Somewhat surprisingly, we quickly succeeded in reaching preliminary agreement with the plaintiff’s attorney, who was amenable to amending the settlement to postpone the destruction of the bloodspots if progress was being made on a parental consent mechanism. Our team also had numerous encouraging conversations with key legislators who hoped for such a compromise. DSHS, however, declined to open the settlement and postpone the destruction, citing their concern that any further disruption might jeopardize the viability of the newborn screening program intended to protect babies’ immediate health. We were, frankly, hopeful that we might be able to persuade DHSH to change its mind.

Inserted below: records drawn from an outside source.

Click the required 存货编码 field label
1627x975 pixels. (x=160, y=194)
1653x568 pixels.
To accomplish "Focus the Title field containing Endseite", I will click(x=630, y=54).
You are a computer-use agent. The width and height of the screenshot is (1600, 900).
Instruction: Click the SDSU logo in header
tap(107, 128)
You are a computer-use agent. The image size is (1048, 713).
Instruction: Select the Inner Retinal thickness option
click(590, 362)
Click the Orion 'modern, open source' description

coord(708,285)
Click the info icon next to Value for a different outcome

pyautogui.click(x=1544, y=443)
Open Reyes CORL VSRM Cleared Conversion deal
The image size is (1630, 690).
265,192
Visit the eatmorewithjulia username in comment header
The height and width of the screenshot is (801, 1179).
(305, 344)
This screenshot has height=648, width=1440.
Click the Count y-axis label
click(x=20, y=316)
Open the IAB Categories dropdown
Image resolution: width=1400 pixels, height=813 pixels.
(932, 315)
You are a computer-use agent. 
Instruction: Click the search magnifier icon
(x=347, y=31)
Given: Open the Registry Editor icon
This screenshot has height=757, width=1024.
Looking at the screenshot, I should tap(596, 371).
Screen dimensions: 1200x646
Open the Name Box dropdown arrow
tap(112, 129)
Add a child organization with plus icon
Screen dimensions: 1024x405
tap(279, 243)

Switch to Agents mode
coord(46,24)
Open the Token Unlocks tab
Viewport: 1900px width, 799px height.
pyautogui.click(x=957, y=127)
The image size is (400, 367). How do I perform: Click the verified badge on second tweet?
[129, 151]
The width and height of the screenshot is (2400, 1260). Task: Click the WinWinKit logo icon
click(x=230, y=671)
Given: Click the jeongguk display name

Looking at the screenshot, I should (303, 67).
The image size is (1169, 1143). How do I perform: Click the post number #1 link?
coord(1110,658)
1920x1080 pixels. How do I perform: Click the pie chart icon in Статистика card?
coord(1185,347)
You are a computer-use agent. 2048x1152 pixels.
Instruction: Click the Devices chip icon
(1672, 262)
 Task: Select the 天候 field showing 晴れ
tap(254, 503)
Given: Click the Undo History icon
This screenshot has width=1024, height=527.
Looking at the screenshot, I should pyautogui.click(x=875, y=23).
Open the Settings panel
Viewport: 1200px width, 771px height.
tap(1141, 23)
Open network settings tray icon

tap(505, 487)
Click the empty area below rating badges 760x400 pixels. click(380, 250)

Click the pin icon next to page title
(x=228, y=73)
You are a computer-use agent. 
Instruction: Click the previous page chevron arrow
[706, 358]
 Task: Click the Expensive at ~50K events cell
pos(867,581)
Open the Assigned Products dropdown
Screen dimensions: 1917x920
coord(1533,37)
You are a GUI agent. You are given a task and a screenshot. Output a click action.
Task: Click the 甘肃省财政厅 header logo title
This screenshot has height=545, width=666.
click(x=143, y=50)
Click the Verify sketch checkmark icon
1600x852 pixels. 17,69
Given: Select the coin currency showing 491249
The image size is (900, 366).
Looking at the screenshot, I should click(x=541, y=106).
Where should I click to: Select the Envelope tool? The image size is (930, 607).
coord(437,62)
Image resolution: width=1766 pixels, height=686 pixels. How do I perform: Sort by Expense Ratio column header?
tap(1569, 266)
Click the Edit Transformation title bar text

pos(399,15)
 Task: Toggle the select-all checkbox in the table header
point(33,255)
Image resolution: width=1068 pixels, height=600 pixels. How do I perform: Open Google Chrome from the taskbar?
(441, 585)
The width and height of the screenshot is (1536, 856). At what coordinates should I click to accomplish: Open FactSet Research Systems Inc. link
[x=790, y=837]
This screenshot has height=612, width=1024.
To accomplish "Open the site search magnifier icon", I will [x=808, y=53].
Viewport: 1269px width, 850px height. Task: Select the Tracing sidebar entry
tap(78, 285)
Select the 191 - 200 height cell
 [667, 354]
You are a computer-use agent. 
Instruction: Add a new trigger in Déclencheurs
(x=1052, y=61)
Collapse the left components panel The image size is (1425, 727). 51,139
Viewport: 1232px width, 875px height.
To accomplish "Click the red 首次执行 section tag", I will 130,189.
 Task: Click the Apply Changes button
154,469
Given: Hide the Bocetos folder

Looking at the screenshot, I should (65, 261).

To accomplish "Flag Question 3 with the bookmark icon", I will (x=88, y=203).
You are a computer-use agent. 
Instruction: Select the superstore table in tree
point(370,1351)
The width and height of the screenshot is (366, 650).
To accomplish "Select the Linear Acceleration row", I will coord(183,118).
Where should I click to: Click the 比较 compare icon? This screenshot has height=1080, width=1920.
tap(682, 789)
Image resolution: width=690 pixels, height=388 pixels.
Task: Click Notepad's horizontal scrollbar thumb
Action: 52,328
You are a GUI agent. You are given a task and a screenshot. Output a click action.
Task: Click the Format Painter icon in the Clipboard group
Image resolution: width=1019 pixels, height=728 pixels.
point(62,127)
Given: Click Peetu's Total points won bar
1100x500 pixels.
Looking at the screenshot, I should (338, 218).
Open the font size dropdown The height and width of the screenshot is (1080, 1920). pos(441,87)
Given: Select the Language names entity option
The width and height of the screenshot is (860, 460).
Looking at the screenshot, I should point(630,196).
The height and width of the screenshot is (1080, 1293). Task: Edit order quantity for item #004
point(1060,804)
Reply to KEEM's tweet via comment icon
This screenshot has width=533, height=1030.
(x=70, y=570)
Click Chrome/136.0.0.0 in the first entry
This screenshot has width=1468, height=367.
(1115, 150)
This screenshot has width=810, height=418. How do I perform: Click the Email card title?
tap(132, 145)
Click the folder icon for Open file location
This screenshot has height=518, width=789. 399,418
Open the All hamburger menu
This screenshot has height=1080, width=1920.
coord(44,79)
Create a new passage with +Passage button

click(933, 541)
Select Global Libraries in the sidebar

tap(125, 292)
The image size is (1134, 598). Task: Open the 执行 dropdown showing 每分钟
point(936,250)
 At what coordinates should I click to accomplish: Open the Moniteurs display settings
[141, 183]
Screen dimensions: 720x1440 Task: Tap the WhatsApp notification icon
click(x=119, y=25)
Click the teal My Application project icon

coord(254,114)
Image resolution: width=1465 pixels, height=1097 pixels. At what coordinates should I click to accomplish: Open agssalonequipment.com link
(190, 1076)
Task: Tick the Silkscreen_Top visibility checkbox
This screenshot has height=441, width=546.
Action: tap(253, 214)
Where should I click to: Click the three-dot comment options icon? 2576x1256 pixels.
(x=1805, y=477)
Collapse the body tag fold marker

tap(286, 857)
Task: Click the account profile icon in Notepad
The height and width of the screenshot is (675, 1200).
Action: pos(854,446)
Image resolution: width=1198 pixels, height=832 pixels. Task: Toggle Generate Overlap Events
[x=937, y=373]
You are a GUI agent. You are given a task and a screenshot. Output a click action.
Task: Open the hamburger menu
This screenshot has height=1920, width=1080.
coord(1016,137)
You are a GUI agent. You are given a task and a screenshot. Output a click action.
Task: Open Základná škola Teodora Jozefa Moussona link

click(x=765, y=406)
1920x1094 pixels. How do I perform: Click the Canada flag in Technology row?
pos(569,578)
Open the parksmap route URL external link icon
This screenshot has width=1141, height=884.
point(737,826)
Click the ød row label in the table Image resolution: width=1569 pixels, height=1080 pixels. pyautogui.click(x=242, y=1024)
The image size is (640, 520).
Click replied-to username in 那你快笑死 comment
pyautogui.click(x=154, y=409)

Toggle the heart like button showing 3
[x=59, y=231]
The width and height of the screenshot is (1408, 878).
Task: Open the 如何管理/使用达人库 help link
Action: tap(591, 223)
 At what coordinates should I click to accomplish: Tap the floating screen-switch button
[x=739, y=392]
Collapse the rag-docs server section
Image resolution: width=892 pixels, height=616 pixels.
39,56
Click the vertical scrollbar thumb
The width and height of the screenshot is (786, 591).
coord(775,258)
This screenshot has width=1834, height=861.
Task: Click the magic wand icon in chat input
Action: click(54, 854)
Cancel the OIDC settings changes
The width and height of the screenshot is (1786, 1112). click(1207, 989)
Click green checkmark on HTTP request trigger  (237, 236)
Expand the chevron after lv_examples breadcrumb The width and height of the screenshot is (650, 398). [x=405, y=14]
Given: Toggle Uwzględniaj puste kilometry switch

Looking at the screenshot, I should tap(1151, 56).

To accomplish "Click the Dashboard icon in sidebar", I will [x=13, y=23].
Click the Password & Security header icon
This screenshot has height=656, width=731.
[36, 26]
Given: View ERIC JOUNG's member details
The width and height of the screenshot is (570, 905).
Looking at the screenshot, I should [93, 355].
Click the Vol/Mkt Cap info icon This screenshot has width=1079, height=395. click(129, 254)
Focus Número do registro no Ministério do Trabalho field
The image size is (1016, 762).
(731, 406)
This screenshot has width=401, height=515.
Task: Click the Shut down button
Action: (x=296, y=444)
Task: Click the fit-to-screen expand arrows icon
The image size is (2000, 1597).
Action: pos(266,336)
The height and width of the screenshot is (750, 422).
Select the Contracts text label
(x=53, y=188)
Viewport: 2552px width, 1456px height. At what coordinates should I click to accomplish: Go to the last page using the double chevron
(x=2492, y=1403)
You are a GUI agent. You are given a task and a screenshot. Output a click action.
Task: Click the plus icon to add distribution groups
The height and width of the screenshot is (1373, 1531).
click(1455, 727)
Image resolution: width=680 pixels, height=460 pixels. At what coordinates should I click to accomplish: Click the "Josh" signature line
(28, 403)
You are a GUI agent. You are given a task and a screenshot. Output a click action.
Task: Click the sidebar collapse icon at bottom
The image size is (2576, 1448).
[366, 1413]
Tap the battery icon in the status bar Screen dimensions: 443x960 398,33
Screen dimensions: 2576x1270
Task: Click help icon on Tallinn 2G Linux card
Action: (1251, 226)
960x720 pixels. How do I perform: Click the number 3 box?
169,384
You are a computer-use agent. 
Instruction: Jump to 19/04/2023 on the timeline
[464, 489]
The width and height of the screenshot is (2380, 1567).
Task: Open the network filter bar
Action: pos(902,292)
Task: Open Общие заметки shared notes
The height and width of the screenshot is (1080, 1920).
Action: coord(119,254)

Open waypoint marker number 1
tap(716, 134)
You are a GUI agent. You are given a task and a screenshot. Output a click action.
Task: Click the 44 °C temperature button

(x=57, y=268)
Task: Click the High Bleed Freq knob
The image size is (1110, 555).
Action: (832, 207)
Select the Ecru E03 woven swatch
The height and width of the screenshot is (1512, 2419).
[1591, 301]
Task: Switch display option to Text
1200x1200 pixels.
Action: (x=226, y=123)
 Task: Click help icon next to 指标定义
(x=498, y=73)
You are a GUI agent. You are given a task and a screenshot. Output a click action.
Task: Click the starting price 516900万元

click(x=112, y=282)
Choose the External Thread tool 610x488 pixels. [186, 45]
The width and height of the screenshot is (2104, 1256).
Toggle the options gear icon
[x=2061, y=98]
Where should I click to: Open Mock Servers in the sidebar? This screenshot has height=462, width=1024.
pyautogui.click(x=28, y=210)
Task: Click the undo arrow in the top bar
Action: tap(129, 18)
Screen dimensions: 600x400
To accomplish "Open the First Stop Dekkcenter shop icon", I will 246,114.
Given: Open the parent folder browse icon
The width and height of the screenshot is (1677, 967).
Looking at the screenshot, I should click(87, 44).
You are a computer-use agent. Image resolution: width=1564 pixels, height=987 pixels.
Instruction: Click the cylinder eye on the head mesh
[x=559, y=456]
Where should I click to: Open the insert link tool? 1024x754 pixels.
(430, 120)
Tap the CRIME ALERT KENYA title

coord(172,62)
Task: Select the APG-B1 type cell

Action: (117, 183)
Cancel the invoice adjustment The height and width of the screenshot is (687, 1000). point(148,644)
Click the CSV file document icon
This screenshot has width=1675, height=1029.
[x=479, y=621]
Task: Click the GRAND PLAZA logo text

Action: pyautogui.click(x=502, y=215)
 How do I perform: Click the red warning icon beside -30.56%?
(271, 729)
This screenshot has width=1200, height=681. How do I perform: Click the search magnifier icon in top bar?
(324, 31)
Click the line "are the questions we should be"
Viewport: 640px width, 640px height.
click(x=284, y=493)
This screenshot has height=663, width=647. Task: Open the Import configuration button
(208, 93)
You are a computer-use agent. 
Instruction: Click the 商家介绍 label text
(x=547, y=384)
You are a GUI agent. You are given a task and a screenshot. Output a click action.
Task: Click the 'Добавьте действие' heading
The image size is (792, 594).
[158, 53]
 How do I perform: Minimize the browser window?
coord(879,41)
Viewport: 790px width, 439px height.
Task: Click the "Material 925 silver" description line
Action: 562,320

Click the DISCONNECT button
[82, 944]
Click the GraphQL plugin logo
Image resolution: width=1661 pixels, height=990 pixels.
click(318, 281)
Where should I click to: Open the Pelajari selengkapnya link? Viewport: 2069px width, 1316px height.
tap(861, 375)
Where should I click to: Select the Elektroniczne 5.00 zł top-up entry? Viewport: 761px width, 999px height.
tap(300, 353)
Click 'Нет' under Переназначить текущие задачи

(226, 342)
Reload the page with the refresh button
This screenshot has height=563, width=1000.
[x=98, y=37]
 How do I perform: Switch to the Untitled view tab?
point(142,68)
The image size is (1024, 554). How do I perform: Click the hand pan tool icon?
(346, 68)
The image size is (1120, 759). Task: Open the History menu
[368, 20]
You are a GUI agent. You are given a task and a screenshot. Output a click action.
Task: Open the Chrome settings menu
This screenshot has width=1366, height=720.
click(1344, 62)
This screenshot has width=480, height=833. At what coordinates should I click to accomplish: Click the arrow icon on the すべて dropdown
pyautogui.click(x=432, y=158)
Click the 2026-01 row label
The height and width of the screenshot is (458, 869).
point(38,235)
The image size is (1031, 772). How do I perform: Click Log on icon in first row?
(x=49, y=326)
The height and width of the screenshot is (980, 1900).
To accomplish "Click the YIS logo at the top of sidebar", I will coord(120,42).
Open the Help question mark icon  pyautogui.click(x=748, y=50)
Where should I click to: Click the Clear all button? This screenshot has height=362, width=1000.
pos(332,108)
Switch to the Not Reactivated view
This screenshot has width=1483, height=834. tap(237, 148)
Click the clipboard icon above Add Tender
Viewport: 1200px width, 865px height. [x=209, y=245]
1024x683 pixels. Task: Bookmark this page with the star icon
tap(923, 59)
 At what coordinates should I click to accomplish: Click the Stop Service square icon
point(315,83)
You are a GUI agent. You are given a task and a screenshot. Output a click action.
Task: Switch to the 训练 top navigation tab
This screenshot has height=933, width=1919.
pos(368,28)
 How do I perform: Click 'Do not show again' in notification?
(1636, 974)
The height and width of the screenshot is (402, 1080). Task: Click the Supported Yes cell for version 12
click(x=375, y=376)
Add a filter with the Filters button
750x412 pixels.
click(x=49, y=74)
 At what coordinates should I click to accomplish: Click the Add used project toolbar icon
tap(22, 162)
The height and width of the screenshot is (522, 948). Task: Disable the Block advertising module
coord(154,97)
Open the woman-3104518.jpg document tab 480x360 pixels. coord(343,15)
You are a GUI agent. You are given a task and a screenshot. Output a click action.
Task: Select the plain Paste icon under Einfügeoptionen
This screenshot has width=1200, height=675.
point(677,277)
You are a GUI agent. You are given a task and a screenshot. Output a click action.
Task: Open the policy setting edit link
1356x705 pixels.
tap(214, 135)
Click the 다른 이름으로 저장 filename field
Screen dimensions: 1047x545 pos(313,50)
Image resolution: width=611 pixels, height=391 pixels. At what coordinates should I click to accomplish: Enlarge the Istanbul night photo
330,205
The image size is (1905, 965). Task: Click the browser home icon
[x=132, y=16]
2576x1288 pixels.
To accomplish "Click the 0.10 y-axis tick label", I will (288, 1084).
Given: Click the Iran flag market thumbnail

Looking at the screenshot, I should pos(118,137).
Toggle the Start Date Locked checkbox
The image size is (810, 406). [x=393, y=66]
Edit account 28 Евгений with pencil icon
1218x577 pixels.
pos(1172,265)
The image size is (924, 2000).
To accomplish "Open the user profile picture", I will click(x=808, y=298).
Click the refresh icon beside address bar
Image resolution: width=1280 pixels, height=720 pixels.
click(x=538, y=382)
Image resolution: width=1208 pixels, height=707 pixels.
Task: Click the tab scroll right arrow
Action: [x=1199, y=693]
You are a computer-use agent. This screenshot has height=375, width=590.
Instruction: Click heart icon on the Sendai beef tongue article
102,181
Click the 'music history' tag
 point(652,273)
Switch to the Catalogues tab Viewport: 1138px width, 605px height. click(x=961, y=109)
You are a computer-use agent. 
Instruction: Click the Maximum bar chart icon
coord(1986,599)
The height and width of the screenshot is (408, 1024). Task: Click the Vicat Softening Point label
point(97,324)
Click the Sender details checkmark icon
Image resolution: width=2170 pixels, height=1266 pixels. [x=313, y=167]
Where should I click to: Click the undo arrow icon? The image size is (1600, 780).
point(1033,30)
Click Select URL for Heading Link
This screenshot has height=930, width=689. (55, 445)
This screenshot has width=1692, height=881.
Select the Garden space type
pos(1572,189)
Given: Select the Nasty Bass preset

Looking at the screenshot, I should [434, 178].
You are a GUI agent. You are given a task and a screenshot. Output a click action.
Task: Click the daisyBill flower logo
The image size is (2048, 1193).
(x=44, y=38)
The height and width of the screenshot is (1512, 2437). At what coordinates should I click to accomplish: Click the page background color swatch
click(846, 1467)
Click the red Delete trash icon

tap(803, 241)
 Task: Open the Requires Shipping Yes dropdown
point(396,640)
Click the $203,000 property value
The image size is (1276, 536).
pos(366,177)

But then the story about 800 bloodspots being sent to the federal forensics database ran online. Even though those samples were de-identified and sending them was thus permissible under privacy and research laws, the uproar that followed poisoned the atmosphere in Texas. Tempers flared, accusations flew, the blogosphere of people suspicious of government exploded, and in the words of state Senator Duell, “if there was any way the bloodspots were going to be saved, the whole thing fell apart at that point.”
What can we learn from this highly unfortunate outcome? Among the lessons is that when angry and anxious parents confront state health departments who are trying to run public health programs, we should not be surprised that the long-term interests of research and scientific advances are ignored altogether. Neither parents who would have wanted their children’s bloodspots to be saved and used in research, nor countless parents who are eagerly waiting for the discovery of tests and treatments for their children’s conditions, had any voice whatsoever in the litigation or the public policy decision-making. Likewise, researchers who could have defended the tremendous medical benefits expected from their research played no part. Decisions were made under pressure and stress that simply did not reflect a broad spectrum of society’s interests. In addition, this sad case reveals that the status quo of widespread public ignorance about newborn screening and residual bloodspot uses has a high potential for erupting into acrimony and ill-advised decisions. Ignoring parents’ desires for more knowledge and decision-making will continue to put these bloodspot biorepositories – a national treasure trove for research advances – at peril. Surely, we can do better than this.